On ne peut aussi que s'accorder à reconnaître la perte de substance des relations euro-mexicaines. Malgré les accords cadre de 1975, de 1991, et l'entrée en vigueur, en 2000, d'un accord de libre échange avec le Mexique, renforcé par un accord de partenariat économique, de coordination politique et de coopération, les positions de l'U.E. n'ont cessé de reculer dans ce pays sous les coups de boutoir de la Zone de Libre Echange des Amériques.
Alors qu'en 1990 l'Europe fournissait encore 14,3% des importations de Mexico, sa part de marché s'est réduite à 8,5% en 1997. Dans le même temps, l'Union n'absorbait plus que 3,6% des exportations mexicaines, contre 12,6% au début de la décennie.
Pourtant le développement des relations euro-mexicaines correspond aux intérêts de l'Europe. Pays de 100 millions de consommateurs, le Mexique peut constituer une véritable tête de pont en direction de l'Amérique du Nord. Au plan politique également, malgré son extrême complexité, la démocratisation entamée par le Président Fox, constitue, à l'évidence, une orientation conforme aux principes défendus par la politique étrangère de l'Europe.

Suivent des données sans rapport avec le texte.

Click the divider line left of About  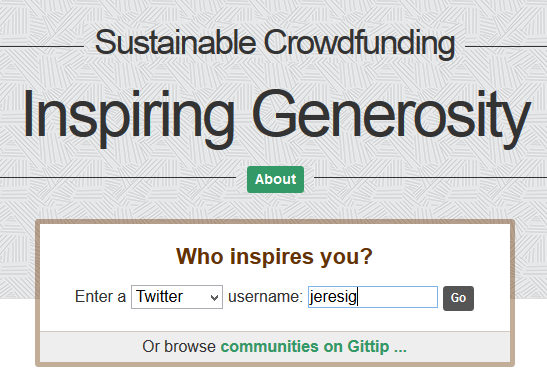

2- Perspectives et concurrences pour l'Union européenne en Amérique Latine
A l'exception de Cuba, l'Amérique Latine dans son ensemble est l'objet d'une accélération du rythme de son intégration régionale. Cette accélération trouve son origine dans une intervention extérieure, celle de la diplomatie du Président Georges Bush père qui, en 1990, lançait «l'initiative pour les Amériques ». Celle ci ouvrait la voie à la redéfinition des relations entre les Etats-Unis et l'Amérique latine.
A Miami, en décembre 1994, le premier « sommet des Amériques » fixait l'échéance de 2005 pour l'instauration d'une « Zone de Libre Echange des Amériques » (ZLEA), allant de l'Alaska à la Terre de Feu. Le président Clinton a maintenu l'objectif d'intégration continentale initié par son prédecesseur, l'élevant ainsi au rang d'axe stratégique pour la diplomatie américaine.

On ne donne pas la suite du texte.